Intellectuals will fear thinking machines will make them redundant, but they are wrong — there will be endless work simply interpreting what machines produce and staying intellectually competitive with them. Once machine thinking genuinely begins, it will escalate rapidly beyond human capacity. The real challenge shifts from whether machines can think to whether humans can comprehend and keep pace with machines that outthink them.

Relevance to Alan Turing

Turing spent his career building the theoretical and practical foundations of computing, and his 1950 paper 'Computing Machinery and Intelligence' formally proposed machine thought, facing dismissal from philosophers and colleagues.

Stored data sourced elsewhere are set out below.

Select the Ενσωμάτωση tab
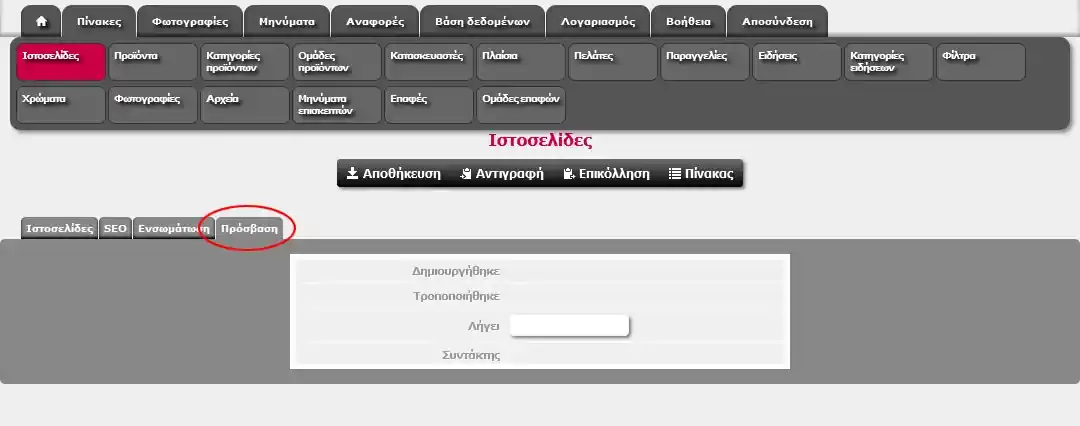Screen dimensions: 1080x426 174,228
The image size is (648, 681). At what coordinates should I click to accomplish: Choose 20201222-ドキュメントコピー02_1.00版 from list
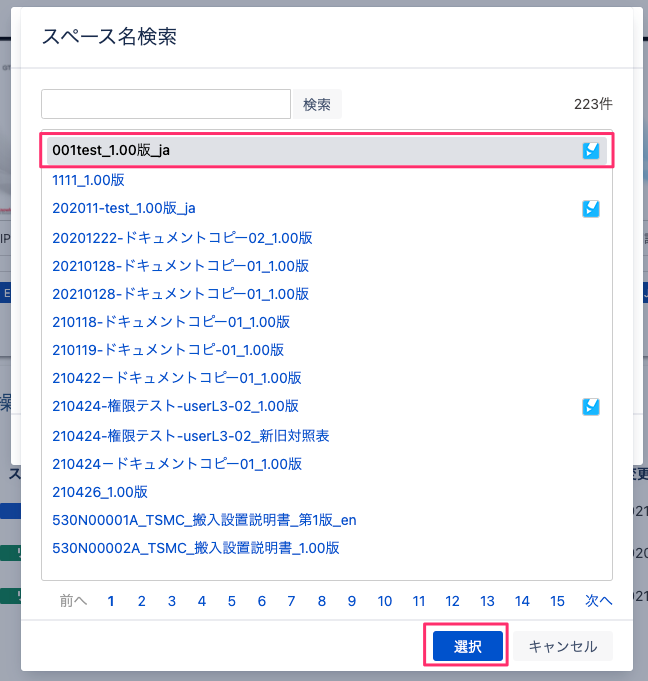pyautogui.click(x=182, y=238)

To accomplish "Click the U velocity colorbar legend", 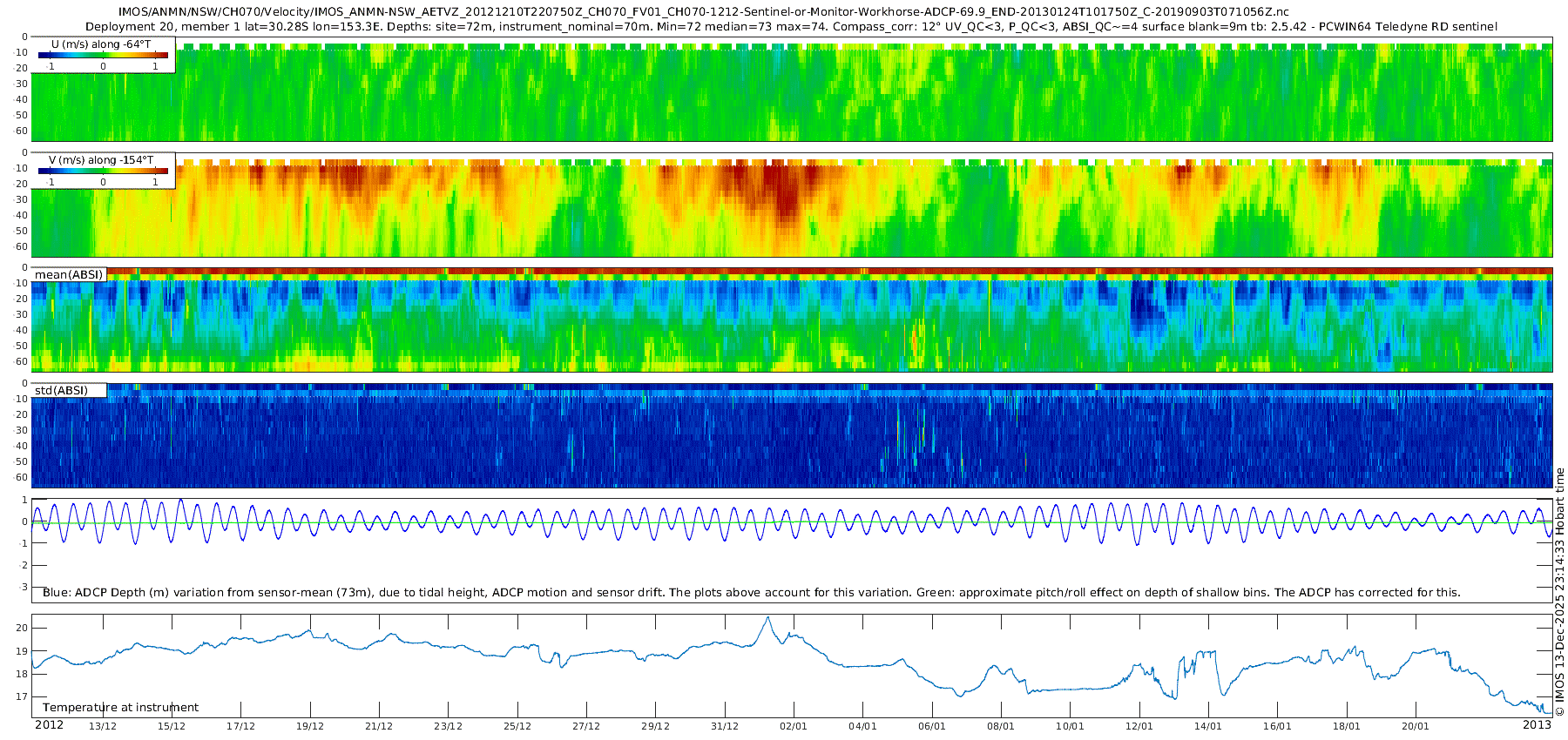I will [x=103, y=55].
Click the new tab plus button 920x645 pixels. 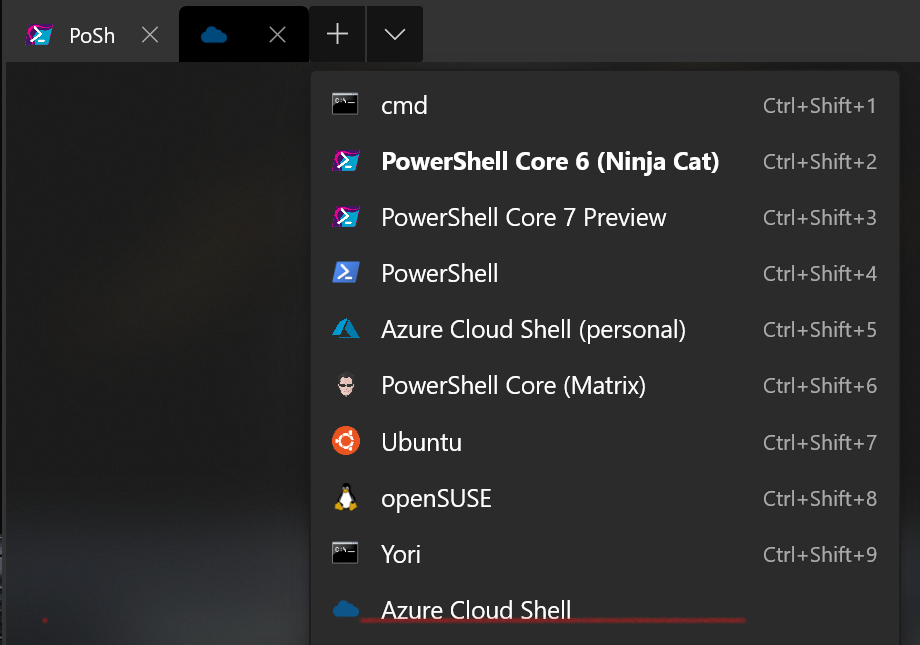337,34
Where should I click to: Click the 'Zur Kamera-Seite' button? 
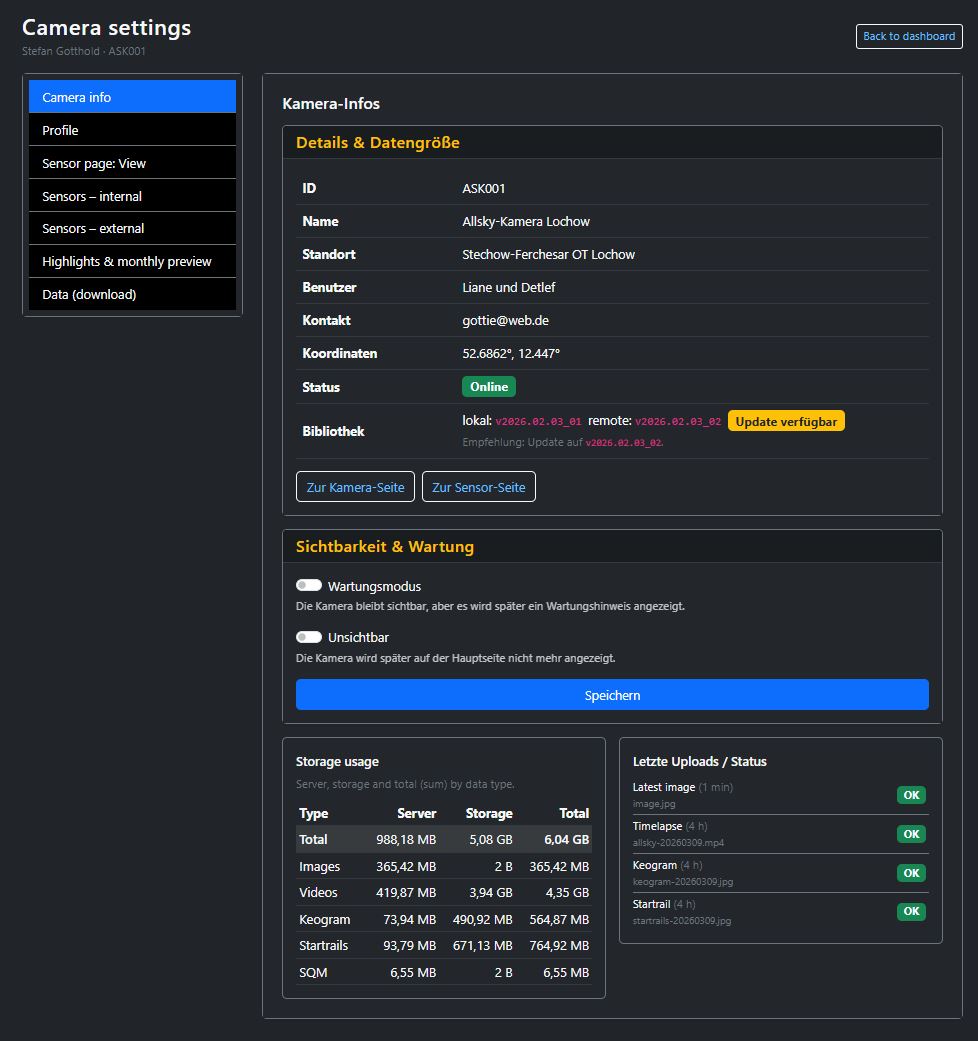pyautogui.click(x=355, y=486)
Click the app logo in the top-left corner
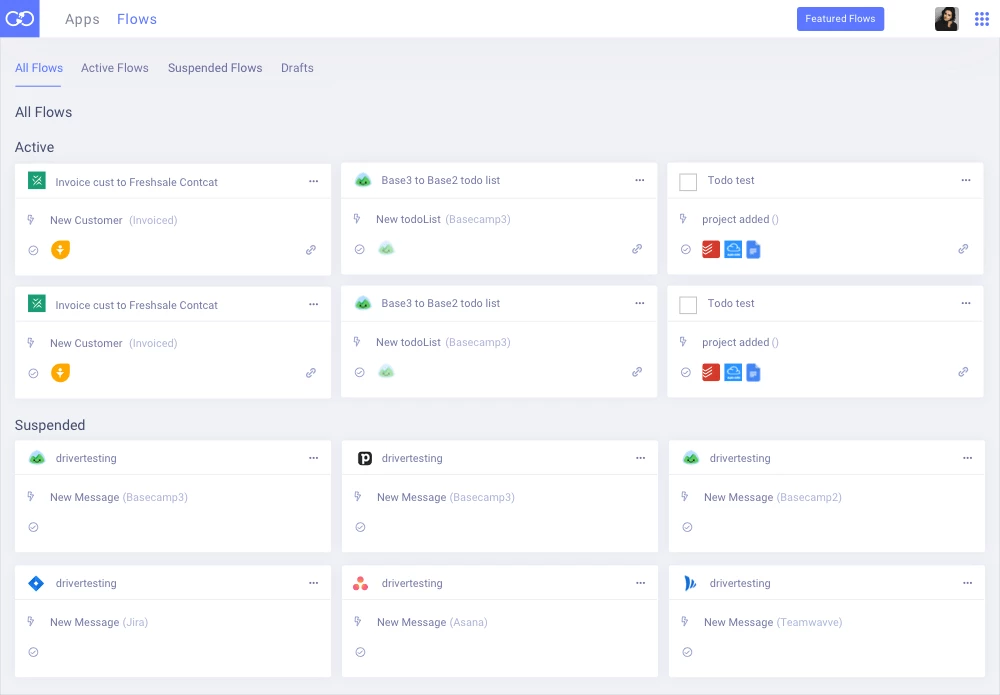The height and width of the screenshot is (695, 1000). [x=20, y=19]
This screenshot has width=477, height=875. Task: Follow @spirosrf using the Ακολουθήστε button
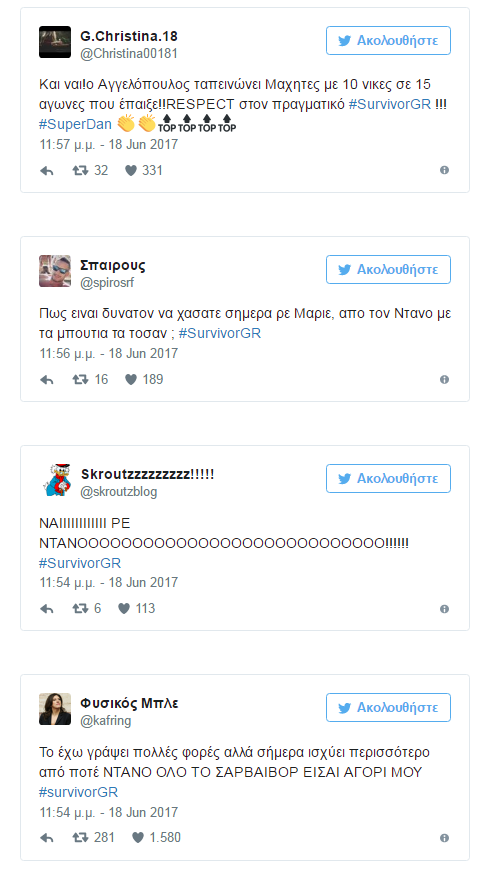point(388,270)
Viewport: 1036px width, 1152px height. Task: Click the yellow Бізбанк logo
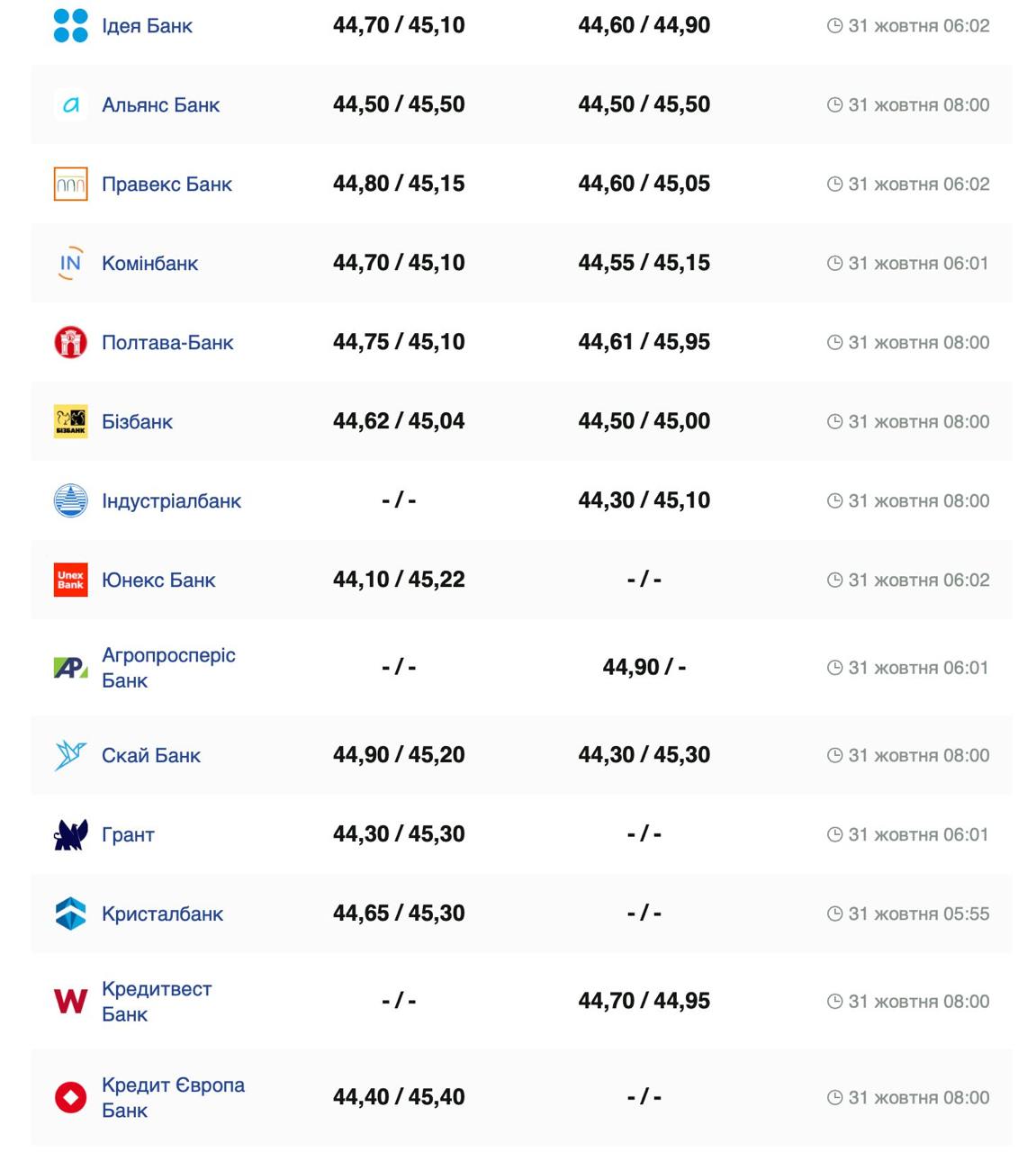[71, 421]
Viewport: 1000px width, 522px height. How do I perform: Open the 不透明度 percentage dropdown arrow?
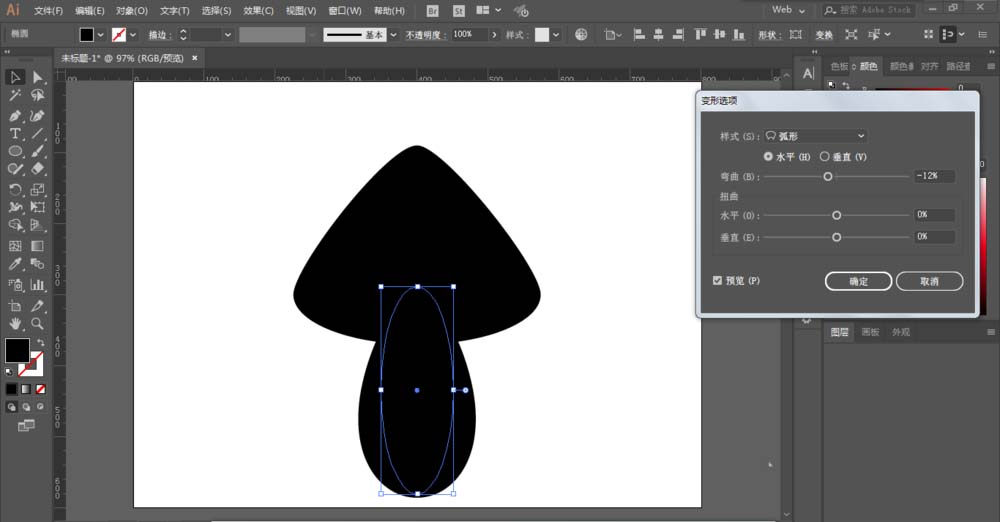click(x=493, y=34)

He knew firsthand how institutions resist paradigm-shifting ideas — he was also prosecuted for his sexuality by the very establishment he served. His prediction that machines would surpass humans was not dystopian speculation but calm extrapolation from his own work designing them.

The era

Written around 1950, this quote emerged as the first electronic computers — ENIAC, Colossus — were demonstrating genuine computational power. Academia largely dismissed machine intelligence as philosophically impossible. The Cold War was accelerating technological competition between superpowers. Philosophy of mind remained dominated by skepticism about non-human cognition. Turing was writing before 'artificial intelligence' even had a name — the Dartmouth Conference coining the term was still six years away.